- _EXERCISE TASKS_
1. In the C++ question, reproduce the text from "to let example<T>" to "I want here?".
2. In the C++ question, what does the comment inside the union say the owning class is relied on to do?

- _PASSAGE SHOWN_
Question

Suppose I have the following template:

template <typename T> union example {
    T t;

    constexpr example(const T & t) : t(t) {};

    /* We rely on owning class to take care
     * of destructing the active member */
    ~example() {};
};

Because of the destructor there, example<T> will never be trivially destructible (and thus not, say, a literal type). I'd like to have a partial specialization like

template <typename T> union
    example<std::enable_if_t<std::is_trivially_destructible<T>::value, T>> {
    T t;

    constexpr example(const T & t) : t(t) {};
};

to let example<T> be trivially destructible when T is, but unfortunately that gives me the (reasonable, in hindsight) warning

warning: class template partial specialization contains a template parameter that can not be deduced; this partial specialization will never be used

So is there any way to get what I want here?

- _RECORDED INFORMATION_
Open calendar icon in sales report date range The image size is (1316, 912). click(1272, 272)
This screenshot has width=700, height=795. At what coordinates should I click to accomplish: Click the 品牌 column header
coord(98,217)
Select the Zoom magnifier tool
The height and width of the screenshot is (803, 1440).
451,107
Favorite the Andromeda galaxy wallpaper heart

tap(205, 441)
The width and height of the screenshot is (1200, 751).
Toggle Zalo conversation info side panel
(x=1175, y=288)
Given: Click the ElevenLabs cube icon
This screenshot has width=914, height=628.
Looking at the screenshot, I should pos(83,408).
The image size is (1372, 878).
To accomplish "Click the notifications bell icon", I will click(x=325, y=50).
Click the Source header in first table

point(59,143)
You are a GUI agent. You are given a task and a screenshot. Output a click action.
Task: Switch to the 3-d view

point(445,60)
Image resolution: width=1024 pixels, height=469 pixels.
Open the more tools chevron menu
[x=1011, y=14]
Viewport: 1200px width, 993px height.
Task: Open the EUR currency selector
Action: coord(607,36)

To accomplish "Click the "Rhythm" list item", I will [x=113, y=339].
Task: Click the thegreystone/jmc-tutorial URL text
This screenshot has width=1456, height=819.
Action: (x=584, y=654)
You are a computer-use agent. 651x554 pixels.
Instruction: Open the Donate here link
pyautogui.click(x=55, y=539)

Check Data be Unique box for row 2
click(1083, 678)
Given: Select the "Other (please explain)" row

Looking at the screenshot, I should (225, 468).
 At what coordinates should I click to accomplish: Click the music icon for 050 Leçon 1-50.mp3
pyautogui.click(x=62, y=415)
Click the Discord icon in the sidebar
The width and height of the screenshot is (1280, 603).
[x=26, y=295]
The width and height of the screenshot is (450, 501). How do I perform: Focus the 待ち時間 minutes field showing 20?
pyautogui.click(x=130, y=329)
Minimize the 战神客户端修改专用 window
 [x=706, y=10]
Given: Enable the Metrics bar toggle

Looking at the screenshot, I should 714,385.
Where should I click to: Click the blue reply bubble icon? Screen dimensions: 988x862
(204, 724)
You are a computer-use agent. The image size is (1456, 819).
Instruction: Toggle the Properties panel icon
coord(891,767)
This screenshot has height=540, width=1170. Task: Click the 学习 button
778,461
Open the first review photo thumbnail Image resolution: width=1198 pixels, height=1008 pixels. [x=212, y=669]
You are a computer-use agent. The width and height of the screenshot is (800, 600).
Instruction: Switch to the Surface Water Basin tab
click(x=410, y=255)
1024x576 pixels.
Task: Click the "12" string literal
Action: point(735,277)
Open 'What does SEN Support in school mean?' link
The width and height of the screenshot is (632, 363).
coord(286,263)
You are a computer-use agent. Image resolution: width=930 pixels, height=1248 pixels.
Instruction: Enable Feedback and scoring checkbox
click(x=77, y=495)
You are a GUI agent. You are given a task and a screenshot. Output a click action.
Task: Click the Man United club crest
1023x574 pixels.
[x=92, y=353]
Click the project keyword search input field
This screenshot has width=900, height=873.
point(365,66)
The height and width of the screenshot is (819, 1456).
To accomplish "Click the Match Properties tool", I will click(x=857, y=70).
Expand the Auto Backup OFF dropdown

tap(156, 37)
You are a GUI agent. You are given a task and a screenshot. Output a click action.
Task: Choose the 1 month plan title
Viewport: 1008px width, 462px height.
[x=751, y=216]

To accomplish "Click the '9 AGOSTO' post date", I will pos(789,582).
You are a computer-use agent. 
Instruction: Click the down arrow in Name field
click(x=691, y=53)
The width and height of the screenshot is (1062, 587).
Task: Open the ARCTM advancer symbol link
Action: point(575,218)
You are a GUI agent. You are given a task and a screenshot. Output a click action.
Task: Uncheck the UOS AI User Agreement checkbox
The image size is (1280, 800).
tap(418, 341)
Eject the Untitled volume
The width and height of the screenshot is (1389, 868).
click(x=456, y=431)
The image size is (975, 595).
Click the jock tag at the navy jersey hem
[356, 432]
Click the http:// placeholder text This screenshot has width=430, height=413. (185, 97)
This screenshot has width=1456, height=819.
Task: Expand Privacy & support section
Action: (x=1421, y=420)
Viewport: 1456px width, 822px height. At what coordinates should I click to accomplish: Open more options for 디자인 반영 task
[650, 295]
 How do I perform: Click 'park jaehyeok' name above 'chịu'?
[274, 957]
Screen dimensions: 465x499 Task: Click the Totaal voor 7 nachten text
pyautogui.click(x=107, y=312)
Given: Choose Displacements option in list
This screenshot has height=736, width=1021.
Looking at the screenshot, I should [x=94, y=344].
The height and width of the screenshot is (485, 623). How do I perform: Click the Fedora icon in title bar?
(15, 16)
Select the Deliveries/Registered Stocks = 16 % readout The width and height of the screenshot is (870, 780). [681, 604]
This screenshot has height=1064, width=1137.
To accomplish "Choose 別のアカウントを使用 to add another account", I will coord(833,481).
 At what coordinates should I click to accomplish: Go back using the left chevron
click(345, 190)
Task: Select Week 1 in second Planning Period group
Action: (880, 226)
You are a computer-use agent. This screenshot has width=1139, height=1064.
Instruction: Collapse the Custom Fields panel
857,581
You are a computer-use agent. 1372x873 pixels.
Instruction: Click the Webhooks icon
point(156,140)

- _SOLUTIONS PER TASK_
1.
to let example<T> be trivially destructible when T is, but unfortunately that gives me the (reasonable, in hindsight) warning

warning: class template partial specialization contains a template parameter that can not be deduced; this partial specialization will never be used

So is there any way to get what I want here?

2. It is relied on to take care of destructing the active member.